Problems to solve ->
- a) In the issue about setting the worker listen port, explain why the command passes the port through the --host parameter.
- b) Resume the issue about setting the worker listen port from its final line.

Passage given ->
Specifying Worker Listen Port
otavioon opened this issue · 2 comments
Greetings!
I am encountering an issue when specifying the port for the worker to listen on. When using the traditional Dask Distributed with dask-worker
(excluding GPU usage), I can utilize the --worker-port
parameter to define this behavior. However, with dask-cuda-worker
(version 23.10.0), I am unable to locate any option for this purpose, except for the --host
parameter.
Consequently, when I execute the following command: CUDA_VISIBLE_DEVICES=0 dask-cuda-worker --scheduler-file scheduler.json --host 127.0.0.1:12345
, it results in the following error:
warnings.warn(f'''
2023-09-29 13:39:00,329 - distributed.diskutils - INFO - Found stale lock file and directory '/tmp/dask-scratch-space/worker-bpnddwo9', purging
2023-09-29 13:39:00,337 - distributed.preloading - INFO - Creating preload: dask_cuda.initialize
2023-09-29 13:39:00,337 - distributed.preloading - INFO - Import preload module: dask_cuda.initialize
2023-09-29 13:39:00,338 - distributed.worker - ERROR - Failed to log closing event
Traceback (most recent call last):
File "/home/user/.local/lib/python3.10/site-packages/distributed/core.py", line 616, in start
await wait_for(self.start_unsafe(), timeout=timeout)

Supplied data ->
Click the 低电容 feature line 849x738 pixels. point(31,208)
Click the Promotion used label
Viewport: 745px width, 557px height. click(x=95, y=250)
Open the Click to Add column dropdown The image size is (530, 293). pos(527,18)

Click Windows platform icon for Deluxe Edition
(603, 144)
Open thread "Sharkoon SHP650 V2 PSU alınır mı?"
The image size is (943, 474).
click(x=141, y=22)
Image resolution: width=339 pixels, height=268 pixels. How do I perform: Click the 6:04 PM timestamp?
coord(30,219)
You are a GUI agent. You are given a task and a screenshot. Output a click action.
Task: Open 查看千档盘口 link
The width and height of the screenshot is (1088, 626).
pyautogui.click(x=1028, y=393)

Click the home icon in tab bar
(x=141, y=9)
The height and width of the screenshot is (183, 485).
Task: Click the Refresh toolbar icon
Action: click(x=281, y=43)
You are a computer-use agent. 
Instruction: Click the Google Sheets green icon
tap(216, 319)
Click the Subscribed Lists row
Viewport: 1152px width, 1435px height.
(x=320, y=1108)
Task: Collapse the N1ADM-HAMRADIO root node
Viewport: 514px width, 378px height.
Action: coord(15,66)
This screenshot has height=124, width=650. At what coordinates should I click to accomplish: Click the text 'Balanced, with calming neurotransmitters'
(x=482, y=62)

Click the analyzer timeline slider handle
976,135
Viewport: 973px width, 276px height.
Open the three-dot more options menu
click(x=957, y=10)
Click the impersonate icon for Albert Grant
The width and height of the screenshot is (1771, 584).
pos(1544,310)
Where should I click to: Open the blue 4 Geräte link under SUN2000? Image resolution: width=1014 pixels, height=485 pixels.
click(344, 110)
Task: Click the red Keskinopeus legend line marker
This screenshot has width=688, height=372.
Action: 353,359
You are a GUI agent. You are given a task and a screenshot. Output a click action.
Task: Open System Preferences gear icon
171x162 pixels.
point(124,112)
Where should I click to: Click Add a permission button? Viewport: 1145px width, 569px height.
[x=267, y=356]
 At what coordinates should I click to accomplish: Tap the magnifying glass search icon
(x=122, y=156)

Task results ->
- a) With dask-cuda-worker version 23.10.0, the author could not find any option for setting the listen port other than the --host parameter. The --worker-port parameter available in the traditional dask-worker has no counterpart there, so the port was given as part of the --host value, 127.0.0.1:12345.

- b)
File "/home/user/.local/lib/python3.10/site-packages/distributed/utils.py", line 1920, in wait_for
return await asyncio.wait_for(fut, timeout)
File "/usr/lib/python3.10/asyncio/tasks.py", line 408, in wait_for
return await fut
File "/home/user/.local/lib/python3.10/site-packages/distributed/worker.py", line 1391, in start_unsafe
await self.listen(start_address, **kwargs)
File "/home/user/.local/lib/python3.10/site-packages/distributed/core.py", line 810, in listen
listener = await listen(
File "/home/user/.local/lib/python3.10/site-packages/distributed/comm/core.py", line 256, in _
await self.start()
File "/home/user/.local/lib/python3.10/site-packages/distributed/comm/tcp.py", line 573, in start
sockets = netutil.bind_sockets(
File "/usr/local/lib/python3.10/dist-packages/tornado/netutil.py", line 161, in bind_sockets
sock.bind(sockaddr)
OSError: [Errno 98] Address already in use
During handling of the above exception, another exception occurred:
Traceback (most recent call last):
File "/home/user/.local/lib/python3.10/site-packages/distributed/worker.py", line 1540, in close
self.log_event(self.address, {"action": "closing-worker", "reason": reason})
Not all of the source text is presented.